Beneath a vast formation of creamy billowing clouds a heavily armed Dutch merchantman fires a salute. Alarmed by the sudden noise a bunch of seagulls fly up in all directions. The enormous vessel is dangerously close to the shore. Another three-master can be seen in the middle zone and a third is at anchor in the far distance. In the foreground are two transport vessels, probably kaags. The horizon is a coastline with a town. The faint silhouette of a plump tower can be made out.
Aernout Smit was an accomplished marine specialist who took his inspiration from Ludolf Bakhuizen and his teacher Jan Teunisz Blanckerhoff.[i] His paintings have often been mistaken for works by these artists. Smit indeed also copied works by, for instance Bakhuizen. In a notarial document of 1689 the artist declared that he had copied a view on the IJ on commission for a certain Hendrick Grel.[ii]
Aernout Smit was a prolific painter and his preserved output spans a wide range of marine subjects. He depicted seas as well as inland waters. His paintings show a great variety of shipping in different weather conditions. His stormy seas with sweeping clouds are spectacular. In his calms with their silvery tonality, of which our painting is a good example, Smit strikes a completely different mood. Smit only very rarely dated his paintings.[iii] The present evocative calm is therefore important in tracing the artist’s development.
Documentary evidence relating to Smit’s life is scarce. He was probably born in Amsterdam. In a notarial document of 1667 the artist lists his age as “about 26”, which puts his date of birth in 1640/41. The said document reveals that Smit was employed by the art dealer Laurens Cornelisz de Coninck, for whom he presumably painted. According to the eighteenth-century biographer of artists Arnold Houbraken, Smit studied with Jan Teunisz Blanckerhoff, who worked in Amsterdam between 1659 and 1666. In 1688 the artist is mentioned as a member in the Amsterdam painters’ guild records.
[i] For a discussion for Bakhuizen’s influence on Smit and an analysis of Smit’s style and motifs, see: G. de Beer, Ludolf Backhuysen: Sein Leben und Werk (1630 - 1708), Zwolle 2002, pp. 192-197.
[ii] See for this: J. Giltaij & J. Kelch (eds.), Lof der zeevaart.
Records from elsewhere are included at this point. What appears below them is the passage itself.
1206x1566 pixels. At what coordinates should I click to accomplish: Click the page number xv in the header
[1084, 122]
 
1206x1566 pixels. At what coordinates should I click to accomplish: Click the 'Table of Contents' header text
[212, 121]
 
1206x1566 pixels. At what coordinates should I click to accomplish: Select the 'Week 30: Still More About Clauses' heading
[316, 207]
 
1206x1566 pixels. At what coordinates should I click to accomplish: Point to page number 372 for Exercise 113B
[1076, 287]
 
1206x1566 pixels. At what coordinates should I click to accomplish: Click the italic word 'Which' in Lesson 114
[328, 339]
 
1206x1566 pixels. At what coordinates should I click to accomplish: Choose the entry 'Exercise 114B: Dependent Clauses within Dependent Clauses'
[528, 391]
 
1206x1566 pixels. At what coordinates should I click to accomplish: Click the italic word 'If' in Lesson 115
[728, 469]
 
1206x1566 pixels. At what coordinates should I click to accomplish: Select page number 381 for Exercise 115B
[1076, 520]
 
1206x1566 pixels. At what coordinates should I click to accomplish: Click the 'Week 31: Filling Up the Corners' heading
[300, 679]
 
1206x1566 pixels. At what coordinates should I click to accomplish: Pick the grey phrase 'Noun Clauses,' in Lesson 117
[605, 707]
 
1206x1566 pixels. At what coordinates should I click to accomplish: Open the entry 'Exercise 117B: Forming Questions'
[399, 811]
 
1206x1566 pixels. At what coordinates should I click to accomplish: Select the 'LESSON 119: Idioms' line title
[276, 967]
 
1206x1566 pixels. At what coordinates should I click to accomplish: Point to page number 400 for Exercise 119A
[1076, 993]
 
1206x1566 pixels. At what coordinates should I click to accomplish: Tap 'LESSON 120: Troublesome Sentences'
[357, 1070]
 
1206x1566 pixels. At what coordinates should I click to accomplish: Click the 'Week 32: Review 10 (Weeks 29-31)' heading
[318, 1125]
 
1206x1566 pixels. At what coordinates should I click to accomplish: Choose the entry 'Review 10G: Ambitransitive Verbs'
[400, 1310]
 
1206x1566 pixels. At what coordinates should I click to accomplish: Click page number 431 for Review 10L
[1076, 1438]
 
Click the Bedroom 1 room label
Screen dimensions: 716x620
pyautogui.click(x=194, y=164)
De Hollandse zeeschilders van de 17e eeuw, exh. cat. Rotterdam (Boijmans-Van Beuningen); Berlin (Gemäldegalerie im Bodemuseum) 1996-97, p. 383.
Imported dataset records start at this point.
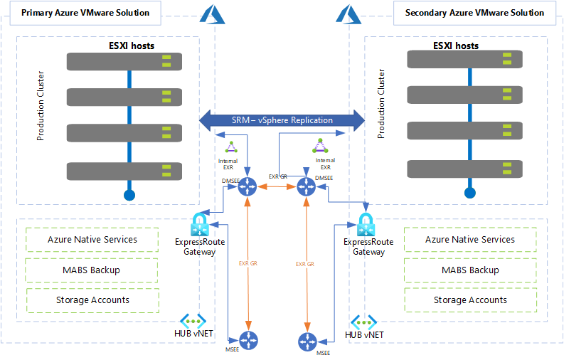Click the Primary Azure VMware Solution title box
pyautogui.click(x=85, y=13)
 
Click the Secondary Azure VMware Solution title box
pyautogui.click(x=474, y=13)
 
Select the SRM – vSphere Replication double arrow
pyautogui.click(x=282, y=120)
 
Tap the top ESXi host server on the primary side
pyautogui.click(x=124, y=61)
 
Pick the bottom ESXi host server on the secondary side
pyautogui.click(x=464, y=169)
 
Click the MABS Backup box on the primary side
pyautogui.click(x=91, y=270)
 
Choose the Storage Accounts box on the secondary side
pyautogui.click(x=471, y=300)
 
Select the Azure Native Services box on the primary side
pyautogui.click(x=92, y=240)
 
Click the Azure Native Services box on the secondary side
pyautogui.click(x=470, y=240)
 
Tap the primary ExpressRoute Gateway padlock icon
pyautogui.click(x=200, y=225)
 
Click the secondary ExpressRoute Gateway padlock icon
pyautogui.click(x=366, y=225)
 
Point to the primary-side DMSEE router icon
pyautogui.click(x=248, y=186)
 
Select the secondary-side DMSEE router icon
pyautogui.click(x=306, y=186)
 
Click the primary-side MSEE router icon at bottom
pyautogui.click(x=248, y=340)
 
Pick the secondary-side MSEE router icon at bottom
pyautogui.click(x=307, y=342)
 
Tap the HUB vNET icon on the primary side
pyautogui.click(x=193, y=321)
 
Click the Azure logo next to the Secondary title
pyautogui.click(x=348, y=14)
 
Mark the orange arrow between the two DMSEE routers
pyautogui.click(x=277, y=186)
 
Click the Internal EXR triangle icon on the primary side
pyautogui.click(x=231, y=147)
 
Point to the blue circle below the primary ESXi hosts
pyautogui.click(x=129, y=195)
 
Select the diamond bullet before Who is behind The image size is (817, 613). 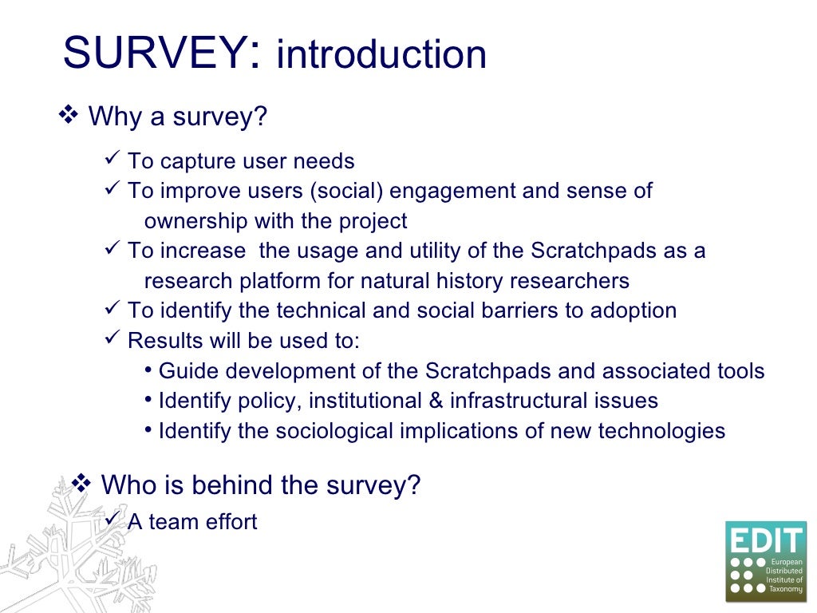click(x=81, y=483)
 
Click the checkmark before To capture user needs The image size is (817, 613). click(x=112, y=160)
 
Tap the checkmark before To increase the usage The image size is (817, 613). click(x=112, y=250)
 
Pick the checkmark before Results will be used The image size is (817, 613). click(x=112, y=339)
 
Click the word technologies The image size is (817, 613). click(x=661, y=431)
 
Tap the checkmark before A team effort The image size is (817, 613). click(x=112, y=520)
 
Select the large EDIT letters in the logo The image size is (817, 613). click(x=766, y=542)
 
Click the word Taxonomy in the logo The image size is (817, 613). click(x=785, y=588)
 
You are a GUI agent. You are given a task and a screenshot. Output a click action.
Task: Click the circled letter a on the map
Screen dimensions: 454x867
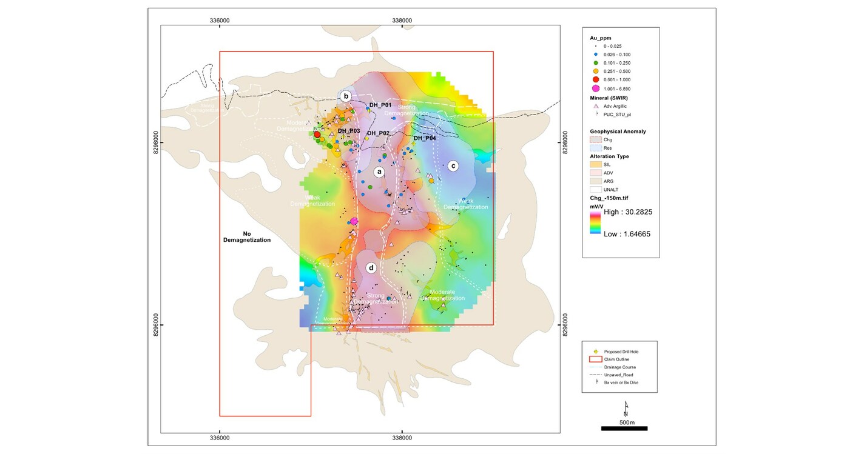379,172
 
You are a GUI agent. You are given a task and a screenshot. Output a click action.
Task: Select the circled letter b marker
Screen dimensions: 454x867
346,96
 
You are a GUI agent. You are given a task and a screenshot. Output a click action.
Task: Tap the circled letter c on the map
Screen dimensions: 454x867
453,165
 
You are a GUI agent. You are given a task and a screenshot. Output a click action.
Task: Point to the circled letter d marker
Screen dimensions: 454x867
371,267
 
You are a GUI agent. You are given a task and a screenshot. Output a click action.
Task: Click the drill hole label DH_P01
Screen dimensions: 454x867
380,105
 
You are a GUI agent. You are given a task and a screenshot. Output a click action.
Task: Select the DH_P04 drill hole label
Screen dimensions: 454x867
425,138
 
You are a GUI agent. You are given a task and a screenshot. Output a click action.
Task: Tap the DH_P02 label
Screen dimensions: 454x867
378,133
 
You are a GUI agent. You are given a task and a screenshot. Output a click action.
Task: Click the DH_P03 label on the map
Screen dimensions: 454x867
349,131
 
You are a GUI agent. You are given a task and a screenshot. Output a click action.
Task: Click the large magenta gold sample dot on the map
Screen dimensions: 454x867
354,222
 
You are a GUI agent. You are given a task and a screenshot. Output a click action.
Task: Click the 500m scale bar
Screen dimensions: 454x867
624,429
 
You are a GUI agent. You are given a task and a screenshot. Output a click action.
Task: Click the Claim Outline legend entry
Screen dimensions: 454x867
615,359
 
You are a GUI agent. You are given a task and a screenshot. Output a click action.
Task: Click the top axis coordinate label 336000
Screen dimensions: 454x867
219,20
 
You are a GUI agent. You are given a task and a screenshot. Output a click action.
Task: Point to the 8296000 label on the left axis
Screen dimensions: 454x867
156,325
[iii] Another painting dated 1671, showing four merchantmen scattered across the scene, with smaller vessels, is in a private collection in The Netherlands. A photo and documentation is at the RKD, The Hague (box 596). A marine with shipping before a Mediterranean coast, strongly reminiscent of his teacher Blanckerhoff, in the Statens Museum for Kunst, Copenhagen (inv. nr. 667) is dated 1678. A late coastal view, dated 1697, was with the Douwes Gallery in 1972 (photo at RKD, The Hague, in box 594).